Unreife an der Macht

Es hat Folgen, wenn die Gesellschaft das Jungsein wichtiger nimmt als das Erwachsenwerden. Gedanken zur Jugendsynode und Kavanaugh-Kontroverse.

Immer, wenn jemand beschließt, „die Jugend“ mehr in den Mittelpunkt zu stellen, legt sich meine Stirn in Sorgenfalten. Auch bei der nun zu Ende gehenden Bischofssynode in Rom. Freilich nicht wegen der öden Witze über die alten Herren, die die Jugend checken wollen. Wenn ich das Durchschnittsalter der österreichischen Bischöfe nehme – 60 Jahre –, dann sind sie nicht älter als etwa der Verwaltungsrat von Nike, kaum älter als der von Nintendo (58) und um einiges jünger als der von Apple (64).

Mein Problem liegt bei der Versuchung der Anbiederung. Seit die Werbewirtschaft draufgekommen ist, dass sich Markentreue schon in frühen Jahren entwickelt, sind junge Menschen umworben wie noch nie. Parteien, Bewegungen und Unternehmen bieten sich feil, indem sie jungen Menschen suggerieren: Ihr seid das Größte, nur weil ihr jung seid.
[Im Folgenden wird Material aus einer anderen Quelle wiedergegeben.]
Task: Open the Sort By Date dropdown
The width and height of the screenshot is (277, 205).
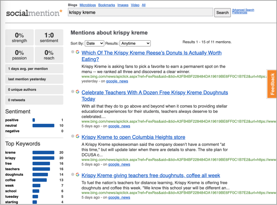Action: coord(94,43)
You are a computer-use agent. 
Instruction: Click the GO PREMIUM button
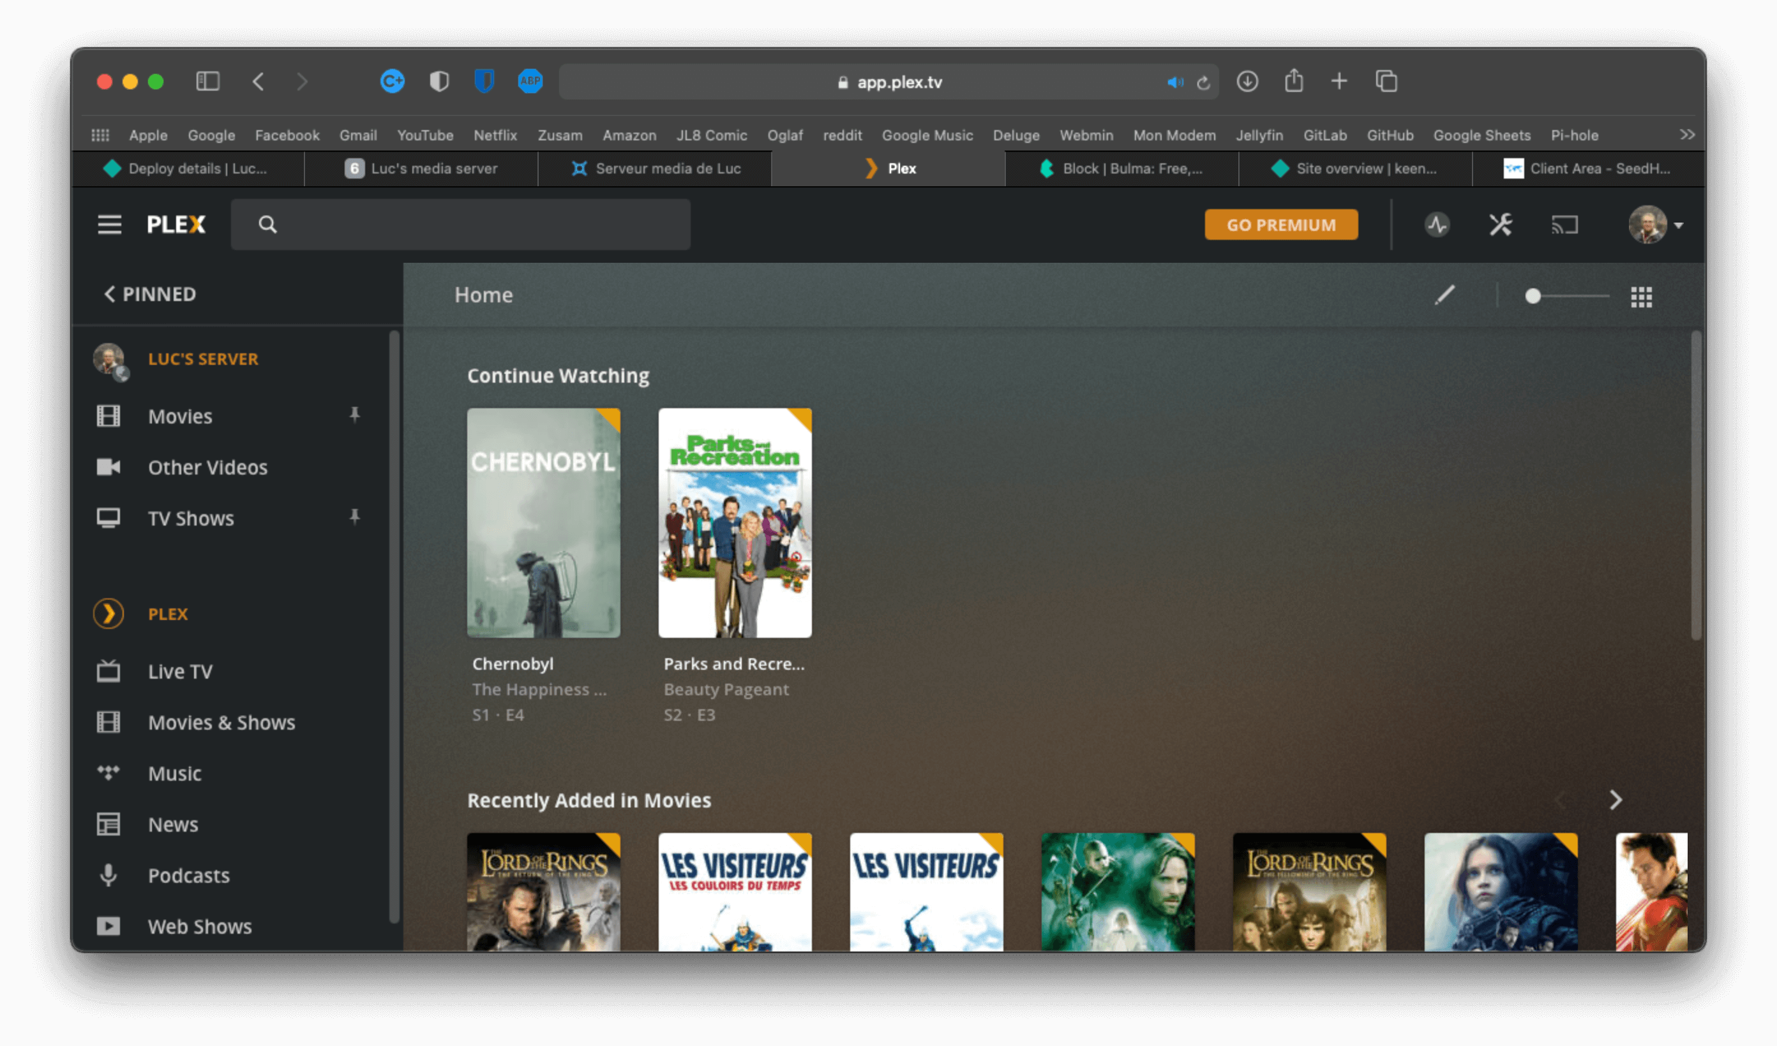[x=1281, y=225]
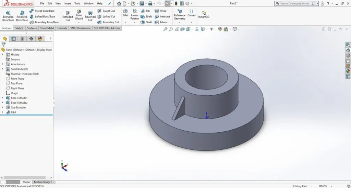Screen dimensions: 351x188
Task: Expand the Solid Bodies folder
Action: point(3,69)
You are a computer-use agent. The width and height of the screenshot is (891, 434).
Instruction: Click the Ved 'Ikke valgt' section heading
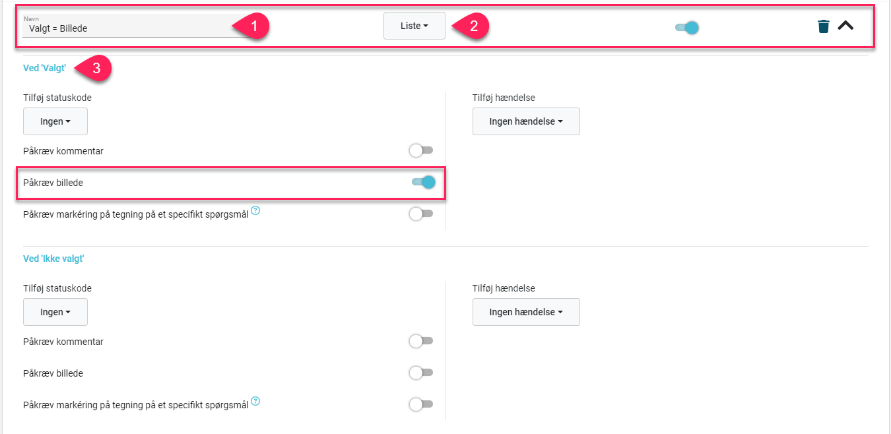tap(53, 259)
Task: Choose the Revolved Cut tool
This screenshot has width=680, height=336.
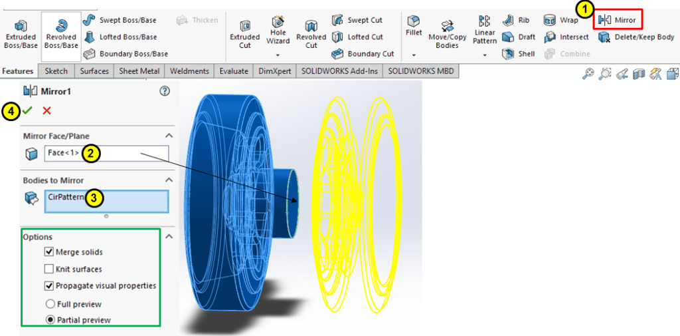Action: point(311,32)
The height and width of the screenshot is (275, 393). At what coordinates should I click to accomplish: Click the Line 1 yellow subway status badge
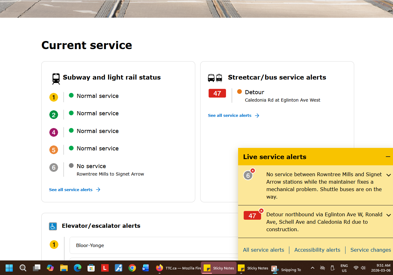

Irgendwie hat die Synode dann doch weitgehend der Versuchung widerstanden und sich stattdessen auf die speziellen Herausforderungen des Jungseins konzentriert. Die Jugend ist ja nicht als eigener Stand wie Frauen und Männer, Väter und Mütter, Ledige und Verheiratete, Laien und Geweihte. Sie ist für jeden Menschen ein Durchgangsstadium, dessen Herausforderungen gerade daher kommen, dass es relativ bald vorbei sein wird.

Natürlich verkümmert jede Institution ohne die Berührung mit jungen Menschen. Aber ich erinnere mich gut, dass ich als junger Mann nicht aufgrund meiner Jugend von den Erwachsenen anerkannt sein wollte, sondern aufgrund meines Erwachsenseins. Und es kommt mir vor, als würden wir dieses Konzept des Erwachsenseins verlieren und damit den Begriff und die Würdigung der Reife.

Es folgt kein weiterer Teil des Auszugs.